Zatoichi: Abare Himatsuri (Misumi)

1972

Ken to hana


* * *

The Shingeki (modern theater) actor Masayuki Mori first impressed the Japanese film audience with his performance as the nihilistic son of an aristocratic family in Yoshimura's 1947 film, Anjo-ke no buto-kai. His intellectual and sophisticated characterization attracted critical attention, as well as establishing his career as a successful film star. His collaboration with Yoshimura continued through the 1950s: another of their masterpieces is Waga shogai no kagayakeru hi, in which Mori played an ex-officer with whom the heroine falls in love without knowing he has assassinated her father. The film vividly conveyed the confusing and disillusioned mood of postwar Japan, emphasized by Mori's skillful and explosively powerful performance.
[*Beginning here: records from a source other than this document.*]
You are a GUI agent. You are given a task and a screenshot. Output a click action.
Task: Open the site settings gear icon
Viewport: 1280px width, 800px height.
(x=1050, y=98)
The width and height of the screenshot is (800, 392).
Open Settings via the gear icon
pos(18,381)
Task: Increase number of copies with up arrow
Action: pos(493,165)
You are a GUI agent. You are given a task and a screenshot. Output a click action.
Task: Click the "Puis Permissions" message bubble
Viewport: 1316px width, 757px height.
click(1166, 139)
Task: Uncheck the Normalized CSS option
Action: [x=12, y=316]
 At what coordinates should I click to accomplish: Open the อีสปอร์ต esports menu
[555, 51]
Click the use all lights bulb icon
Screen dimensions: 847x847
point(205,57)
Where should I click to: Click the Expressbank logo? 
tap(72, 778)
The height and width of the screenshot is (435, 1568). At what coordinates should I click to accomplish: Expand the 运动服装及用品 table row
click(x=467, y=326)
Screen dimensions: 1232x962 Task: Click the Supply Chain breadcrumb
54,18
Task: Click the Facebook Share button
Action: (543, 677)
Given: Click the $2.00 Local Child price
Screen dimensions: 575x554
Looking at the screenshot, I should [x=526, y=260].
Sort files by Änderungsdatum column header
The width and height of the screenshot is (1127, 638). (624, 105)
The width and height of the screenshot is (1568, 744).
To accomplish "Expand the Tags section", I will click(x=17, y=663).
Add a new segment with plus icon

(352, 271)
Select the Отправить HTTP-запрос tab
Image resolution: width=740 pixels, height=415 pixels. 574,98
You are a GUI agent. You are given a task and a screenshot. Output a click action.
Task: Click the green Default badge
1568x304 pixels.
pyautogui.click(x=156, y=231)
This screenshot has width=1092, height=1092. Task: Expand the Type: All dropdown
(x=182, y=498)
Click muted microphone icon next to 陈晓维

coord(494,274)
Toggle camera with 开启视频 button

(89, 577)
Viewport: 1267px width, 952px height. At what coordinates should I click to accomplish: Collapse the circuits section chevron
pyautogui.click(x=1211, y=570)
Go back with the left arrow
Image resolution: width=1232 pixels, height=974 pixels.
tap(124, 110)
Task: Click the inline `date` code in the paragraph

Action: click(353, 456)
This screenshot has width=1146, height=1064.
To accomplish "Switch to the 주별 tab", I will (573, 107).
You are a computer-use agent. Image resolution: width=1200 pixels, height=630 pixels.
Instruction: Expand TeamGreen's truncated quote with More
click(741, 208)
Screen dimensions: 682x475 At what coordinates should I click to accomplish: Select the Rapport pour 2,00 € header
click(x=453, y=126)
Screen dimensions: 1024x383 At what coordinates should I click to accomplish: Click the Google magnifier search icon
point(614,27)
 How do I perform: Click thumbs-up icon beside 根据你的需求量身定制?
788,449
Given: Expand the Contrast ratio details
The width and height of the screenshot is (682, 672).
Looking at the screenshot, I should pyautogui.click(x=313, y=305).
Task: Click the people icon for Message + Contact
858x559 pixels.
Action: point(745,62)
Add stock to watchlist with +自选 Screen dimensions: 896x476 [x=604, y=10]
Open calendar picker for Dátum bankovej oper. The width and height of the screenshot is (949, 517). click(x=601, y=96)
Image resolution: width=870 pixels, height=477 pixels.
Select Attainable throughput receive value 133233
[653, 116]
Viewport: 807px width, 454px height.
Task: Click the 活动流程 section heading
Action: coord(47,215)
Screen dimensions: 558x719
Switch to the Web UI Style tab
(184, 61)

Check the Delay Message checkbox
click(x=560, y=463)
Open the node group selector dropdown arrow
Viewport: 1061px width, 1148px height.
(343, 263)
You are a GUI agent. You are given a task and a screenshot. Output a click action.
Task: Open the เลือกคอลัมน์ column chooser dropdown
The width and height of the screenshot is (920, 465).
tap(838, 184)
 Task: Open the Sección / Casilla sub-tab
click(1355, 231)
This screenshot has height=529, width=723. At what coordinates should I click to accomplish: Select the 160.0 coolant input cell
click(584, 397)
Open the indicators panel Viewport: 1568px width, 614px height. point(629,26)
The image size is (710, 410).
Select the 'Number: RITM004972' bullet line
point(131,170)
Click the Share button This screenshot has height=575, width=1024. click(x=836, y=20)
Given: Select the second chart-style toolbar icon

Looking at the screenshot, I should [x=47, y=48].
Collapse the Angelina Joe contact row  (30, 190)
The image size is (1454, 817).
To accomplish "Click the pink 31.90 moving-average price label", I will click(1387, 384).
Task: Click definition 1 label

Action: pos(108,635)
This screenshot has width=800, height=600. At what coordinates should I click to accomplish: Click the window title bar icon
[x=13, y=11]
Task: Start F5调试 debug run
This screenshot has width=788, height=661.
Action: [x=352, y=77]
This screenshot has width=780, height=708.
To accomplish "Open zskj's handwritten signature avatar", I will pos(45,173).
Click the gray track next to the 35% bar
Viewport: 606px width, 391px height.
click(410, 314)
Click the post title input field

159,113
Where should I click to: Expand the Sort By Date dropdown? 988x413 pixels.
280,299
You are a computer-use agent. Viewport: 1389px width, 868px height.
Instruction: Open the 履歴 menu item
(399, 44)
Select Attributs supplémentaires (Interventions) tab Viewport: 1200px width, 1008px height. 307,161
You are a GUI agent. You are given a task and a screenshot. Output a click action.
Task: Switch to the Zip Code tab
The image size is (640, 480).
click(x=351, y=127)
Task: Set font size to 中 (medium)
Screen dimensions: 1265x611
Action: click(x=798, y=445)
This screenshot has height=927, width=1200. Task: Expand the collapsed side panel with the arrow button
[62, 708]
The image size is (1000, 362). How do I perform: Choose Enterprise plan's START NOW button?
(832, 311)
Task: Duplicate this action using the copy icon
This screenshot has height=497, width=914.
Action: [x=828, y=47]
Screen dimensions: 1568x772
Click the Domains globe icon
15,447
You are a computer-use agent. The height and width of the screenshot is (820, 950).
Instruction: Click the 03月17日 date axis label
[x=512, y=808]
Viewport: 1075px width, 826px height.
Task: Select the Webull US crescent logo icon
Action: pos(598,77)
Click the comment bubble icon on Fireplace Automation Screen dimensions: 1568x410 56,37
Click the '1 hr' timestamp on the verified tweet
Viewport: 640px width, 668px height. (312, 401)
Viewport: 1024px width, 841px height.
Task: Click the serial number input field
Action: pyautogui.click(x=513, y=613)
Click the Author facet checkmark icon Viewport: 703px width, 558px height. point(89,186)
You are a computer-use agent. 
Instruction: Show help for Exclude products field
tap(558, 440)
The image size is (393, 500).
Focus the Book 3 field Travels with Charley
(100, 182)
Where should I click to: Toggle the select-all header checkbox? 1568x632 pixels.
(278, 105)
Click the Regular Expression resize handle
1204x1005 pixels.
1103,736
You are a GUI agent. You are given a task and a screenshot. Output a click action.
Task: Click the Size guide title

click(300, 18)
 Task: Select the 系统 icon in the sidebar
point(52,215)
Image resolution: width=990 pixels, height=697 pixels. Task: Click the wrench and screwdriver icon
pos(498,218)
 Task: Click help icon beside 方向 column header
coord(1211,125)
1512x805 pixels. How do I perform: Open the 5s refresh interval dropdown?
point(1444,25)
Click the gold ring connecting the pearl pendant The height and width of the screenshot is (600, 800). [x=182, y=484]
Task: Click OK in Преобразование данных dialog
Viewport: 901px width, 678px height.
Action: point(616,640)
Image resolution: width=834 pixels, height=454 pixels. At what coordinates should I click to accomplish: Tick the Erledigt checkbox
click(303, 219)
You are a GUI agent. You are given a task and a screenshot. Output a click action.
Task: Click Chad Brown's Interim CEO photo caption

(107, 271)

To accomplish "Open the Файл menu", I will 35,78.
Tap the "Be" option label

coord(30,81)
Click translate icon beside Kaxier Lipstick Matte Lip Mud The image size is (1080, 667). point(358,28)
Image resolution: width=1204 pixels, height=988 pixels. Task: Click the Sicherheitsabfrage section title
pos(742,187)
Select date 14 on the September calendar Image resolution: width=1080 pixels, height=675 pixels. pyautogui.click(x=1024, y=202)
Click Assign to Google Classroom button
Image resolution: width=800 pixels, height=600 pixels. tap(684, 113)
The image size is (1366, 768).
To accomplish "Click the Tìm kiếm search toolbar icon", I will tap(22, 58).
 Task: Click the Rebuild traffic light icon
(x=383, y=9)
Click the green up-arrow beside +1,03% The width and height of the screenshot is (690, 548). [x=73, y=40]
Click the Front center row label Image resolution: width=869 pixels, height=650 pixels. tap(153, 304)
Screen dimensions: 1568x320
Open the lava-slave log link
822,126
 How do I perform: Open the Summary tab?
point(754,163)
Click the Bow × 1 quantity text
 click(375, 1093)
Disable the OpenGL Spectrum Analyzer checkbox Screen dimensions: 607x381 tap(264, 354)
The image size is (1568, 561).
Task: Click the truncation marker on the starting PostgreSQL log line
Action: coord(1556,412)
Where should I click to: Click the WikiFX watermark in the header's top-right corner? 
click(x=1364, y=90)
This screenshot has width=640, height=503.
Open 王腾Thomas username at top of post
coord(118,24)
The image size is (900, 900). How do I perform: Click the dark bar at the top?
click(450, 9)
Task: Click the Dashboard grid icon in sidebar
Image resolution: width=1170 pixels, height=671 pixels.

He began to work with Kurosawa during the war, and Mori's international fame came when he played the husband in Rashomon. Despite the rather static acting style demanded by Mori's role (contrasting with the stormy performances of Mifune and Kyo), he projected an intensity at least equaling that of the more dramatic characters. As Myshkin in Kurosawa's adaptation of The Idiot, Mori created a character of sublime purity, enriched by his strong theater background. Especially skillful with his sense of timing and subtle expressions which made this almost nonhuman abstract character so convincing.

Of his several roles in Naruse's films, the most representative is that of the middle-aged man in Ukigumo. Mori played a disillusioned intellectual constantly betraying the heroine, who cannot leave him. This fatalistic character became incredibly rich and even sympathetic despite his negative aspects, as Mori created a sort of sincerity of the weak man in him. His achievement elicited an enthusiastic response from the critics and audience. For Mizoguchi, Mori portrayed the potter enchanted by the ghost princess in Ugetsu monogatari and the loving Emperor in Yokihi. The former role portrayed the extreme form of the doomed lover, contrasting with the calm style of the pure lover in the latter film. In both cases, Mori gave solid, well-rounded performances despite the director's harsh pursuit of realism.

In addition to the role of disillusioned intellectual, Mori was also admired as a romantic lover (Gosho's Banka), a simple but humanistic laborer (Naruse's Ani imoto), a poor Ainu man victimized by discrimination (Naruse's Kotan no kuchibue), and others in a wide range of melodrama, social drama, and comedy.